Line by line, output the data that follows exactly as written.

******

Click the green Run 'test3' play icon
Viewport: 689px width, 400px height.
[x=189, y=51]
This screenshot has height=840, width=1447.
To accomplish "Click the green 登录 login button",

******

= Result =
Click the green Run 'test3' play icon
Viewport: 689px width, 400px height.
[x=189, y=51]
This screenshot has height=840, width=1447.
To accomplish "Click the green 登录 login button",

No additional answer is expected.